Bad faith in the working class
Updated: Feb 23, 2021
By D. Hunter
Bad Faith in the Working Class
The responses to Deflecting Privilege: Class Identity and the Intergenerational Self by Sam Friedman, David O'Brien and Ian McDonald, along with its companion piece Why do so many professional, middle-class Brits insist they're working class? by Sam Friedman, has been an amusing distraction for me. In sociology Twitter-land, I've primarily seen one gang chin-stroking and calling it interesting, and another yelling ‘It happens here too ya bastards!’ In the corners of social media where the organised left congregate, there have been quiet murmurings of ‘Fucking middle-class twats’, but mostly the response is ‘THERE ARE TWO CLASSES, YOU'RE DIVIDING THE WORKING CLASS!’ The only other social media world I look at is football analytics, where neither piece of writing has really been noted.
My own take on the articles is that they’re fine, part of a strain of sociological research which explains what is patently obvious to those of us born into what for now I'll call ‘economically marginalised communities’. Many of us have never entered into the elite spaces covered in the research, but have experienced a plethora of deflecting tactics by individual denizens of those spaces. For those of you who haven't read the article, the major takeaway is that many people in elite occupations and from backgrounds which include private schools, ponies, skiing holidays, high-wage-earning parents—and all the other general trappings of what the authors call ‘economically privileged’—emphasise their working-class identity. They legitimise this identification by talking about their parents or their grandparents' childhoods. According to the articles, this identification enables them to understand their current social position as one they've earned on their own merit. As the authors put it:
‘We would therefore argue that these intergenerational understandings of class origin should also be read as having a performative dimension; as deflecting attention away from the structural privilege these individuals enjoy, both in their own eyes but also among those they communicate their “origin story” to in everyday life. At the same time, by framing their life as an upward struggle “against the odds”, these interviewees misrepresent their subsequent life outcomes as more worthy, more deserving and more meritorious.’
As I mentioned before, this is fucking obvious, but I appreciate the research because I can now quote an academic paper when I point out this behaviour when it happens in front of me. I am also on the fringes of academia now, so I'm probably going to get a chance to see more and more of this behaviour, and being able to cite some work is going to be useful. It is however just one in a large bag of tricks that the economically privileged use on a daily basis against those from economically-marginalised communities.

• _Given information_
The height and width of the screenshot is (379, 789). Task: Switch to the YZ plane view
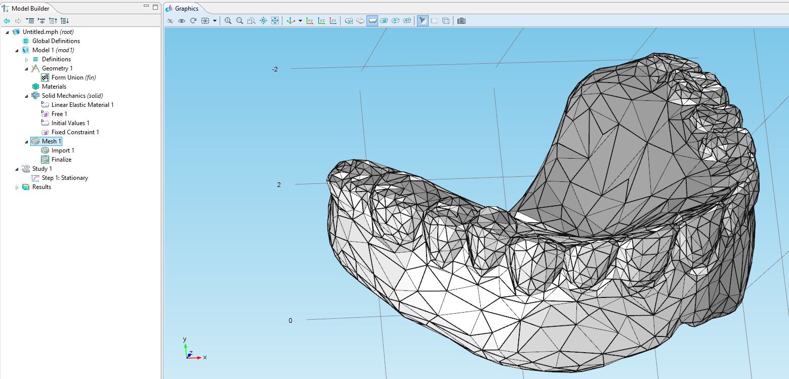point(321,21)
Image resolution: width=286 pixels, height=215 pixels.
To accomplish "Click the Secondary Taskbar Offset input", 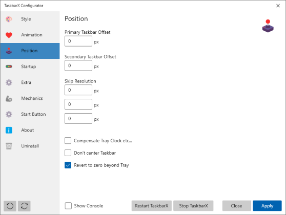I will (78, 66).
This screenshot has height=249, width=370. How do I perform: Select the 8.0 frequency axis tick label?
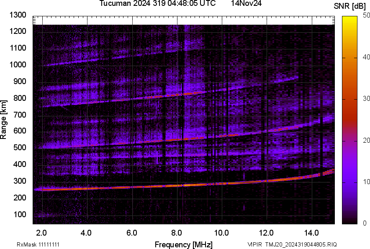coord(177,232)
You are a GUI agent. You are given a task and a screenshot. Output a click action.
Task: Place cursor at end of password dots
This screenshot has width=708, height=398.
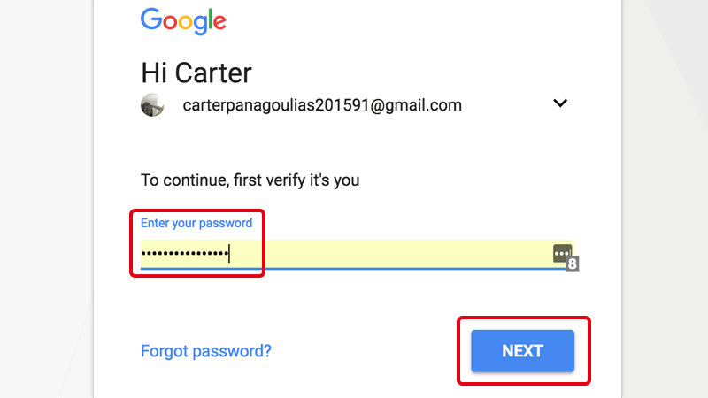pos(228,255)
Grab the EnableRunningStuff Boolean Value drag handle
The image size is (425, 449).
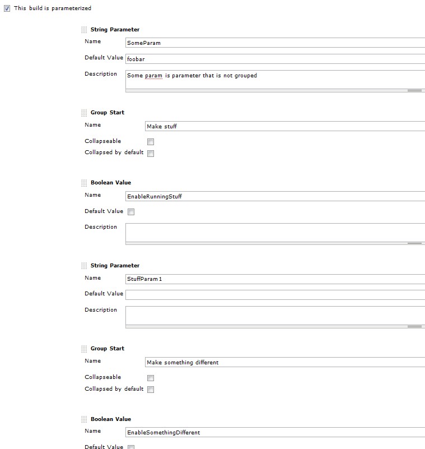(85, 183)
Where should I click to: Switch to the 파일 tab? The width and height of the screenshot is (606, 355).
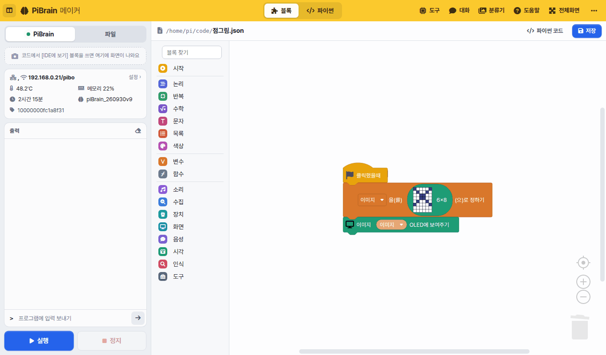(110, 34)
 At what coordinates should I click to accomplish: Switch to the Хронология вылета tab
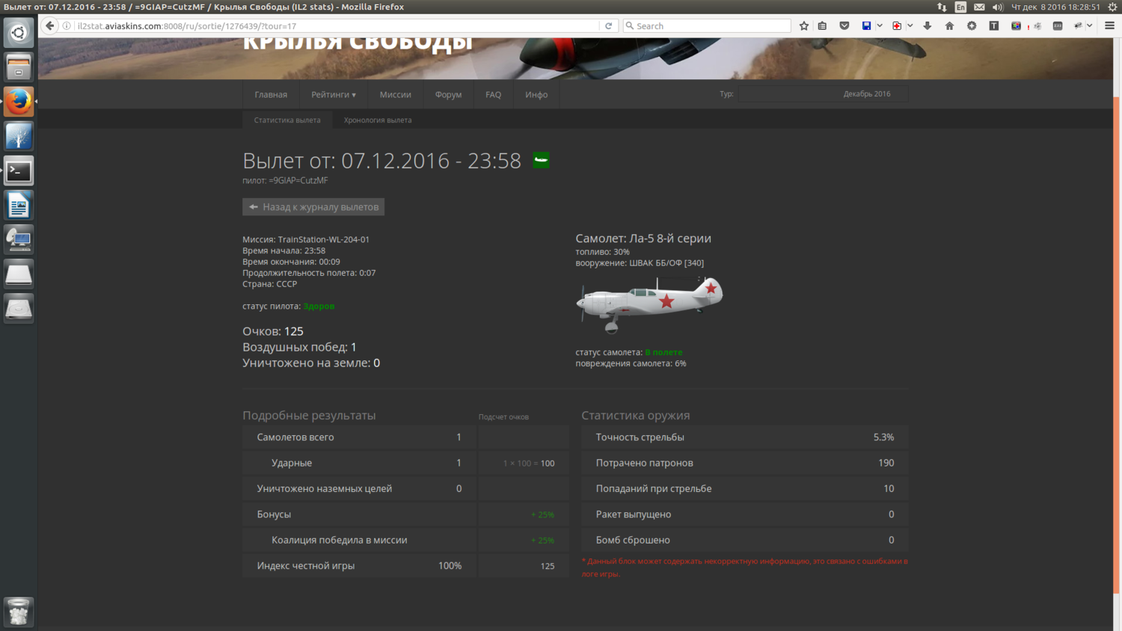click(x=378, y=120)
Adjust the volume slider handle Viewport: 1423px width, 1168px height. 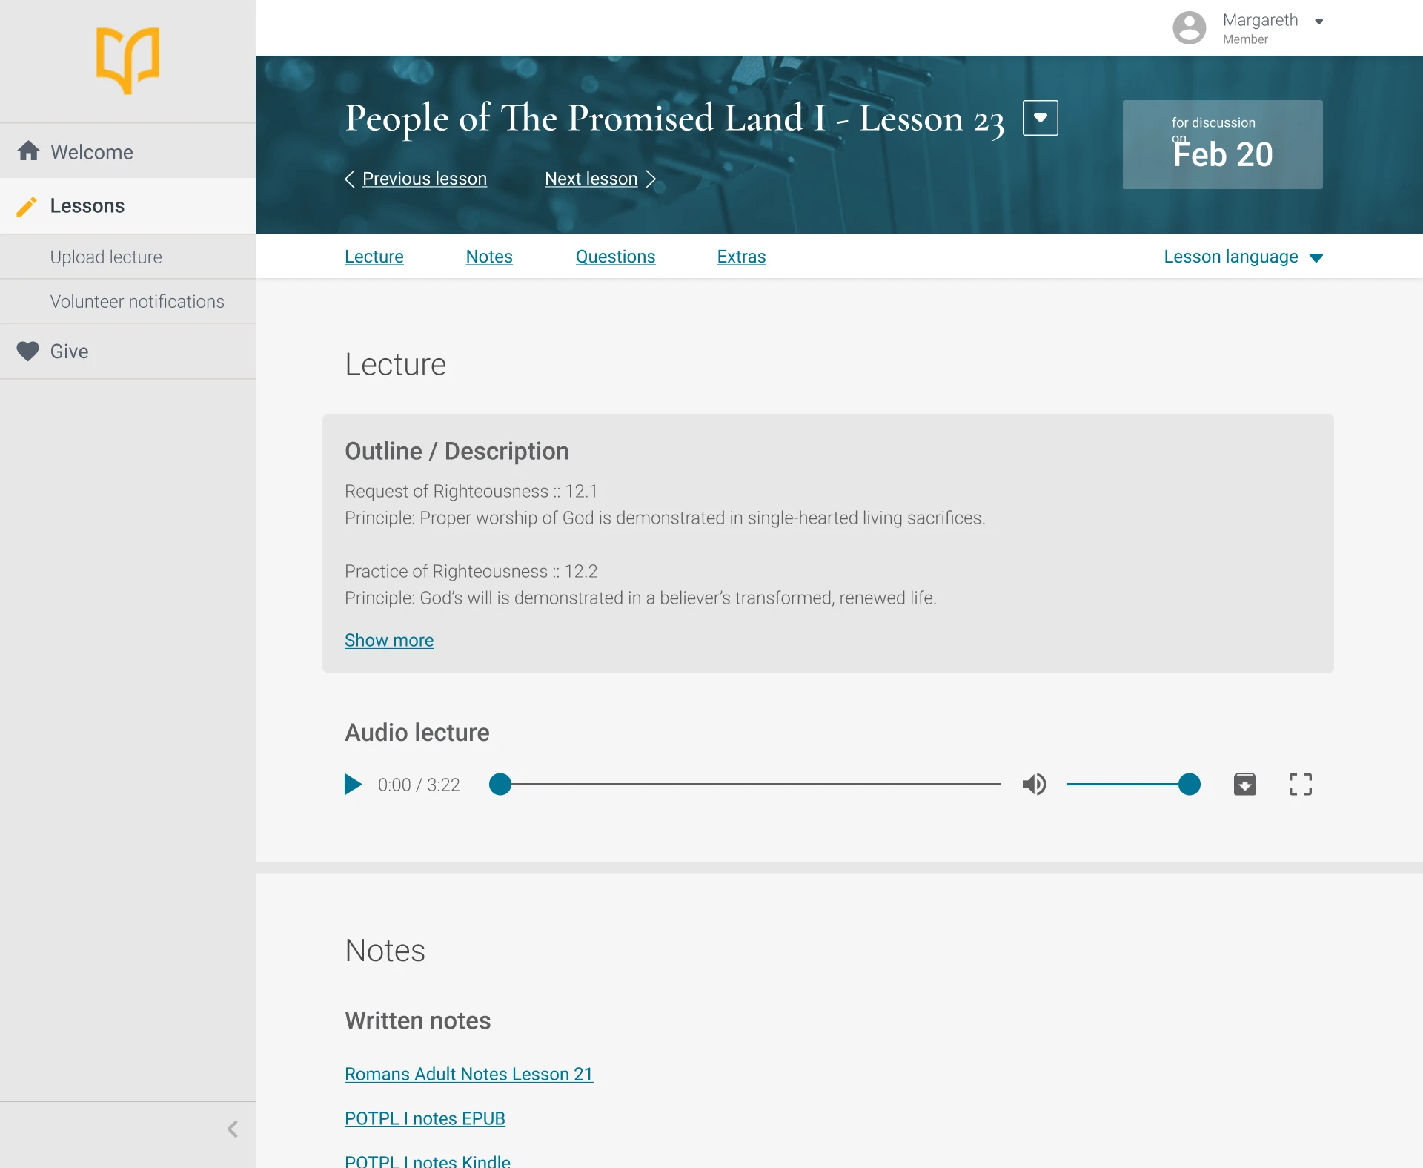1189,785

• _Task instructions_
a. Decide whether each statement agrees with the essay on bad faith in the working class above, answering yes or no and quoting the words that settle it: (i) The pieces were widely discussed in football analytics circles on social media. (ii) The author was born into an economically marginalised community. (iii) The author is now on the fringes of academia.
b. Carry on writing the essay on bad faith in the working class from the point where it stops.

• _Results in order_
a.
(i) No: "where neither piece of writing has really been noted."
(ii) Yes: "those of us born into what for now I'll call ‘economically marginalised communities’"
(iii) Yes: "I am also on the fringes of academia now"

b.
There are plenty of these little tricks, some of them coated in a veneer of neutrality, appropriateness, civility, morality, and taste. Simply put, they are framed as the right way to be human, and the punitive measures applied for stepping outside of this right way are presented as fair and just. They range from exclusion from social circles due to expressing the wrong kind of emotions, to the social exclusion of imprisonment due to the wrong kind of economic activity. One of the tricks that's often performed within the political left is the cry of ‘THERE ARE TWO CLASSES, YOU'RE DIVIDING THE WORKING CLASS!’
Now before you get grumpy, not everyone who says this is deploying a trick, as there is a helpful and strong argument in favour of this two-class analysis. It highlights the fact that there is a specific group of people on global and national levels who benefit the most from the economic, political, and social order of things. The owning-class-vs.-working-class class analysis also means we have a lot more people on our team. It can, more than any other analysis, be objectively measured and easily explained. For those of us in this for the political organising, this analysis has many merits. However, not all those who insist on yelling ‘THERE ARE TWO CLASSES, YOU'RE DIVIDING THE WORKING CLASS!’ whenever any debate around class arises, are doing so in good faith—and those that are acting in good faith are facilitating those who aren't. Even under a two-class analysis there are massive material differences between those in its conception of the working class, and I'd argue these material differences can lead to very different interests.
The trick—actually I'm going to stop calling it a trick here: the act of violence—that Deflecting Privilege: Class Identity and the Intergenerational Self highlights is real. If you view the world through the two-class analysis, then it's an act of inter-class violence. If you go for a three-class analysis, then it's one of middle-class violence over the working class. The authors, for good or bad, have gone for a three-class analysis. To them there is a measurable and easily-identifiable middle class, but if your focus when reading the article is on the two-vs.-three conundrum, and not the acts of violence, then you might need a glass of water and a good nap.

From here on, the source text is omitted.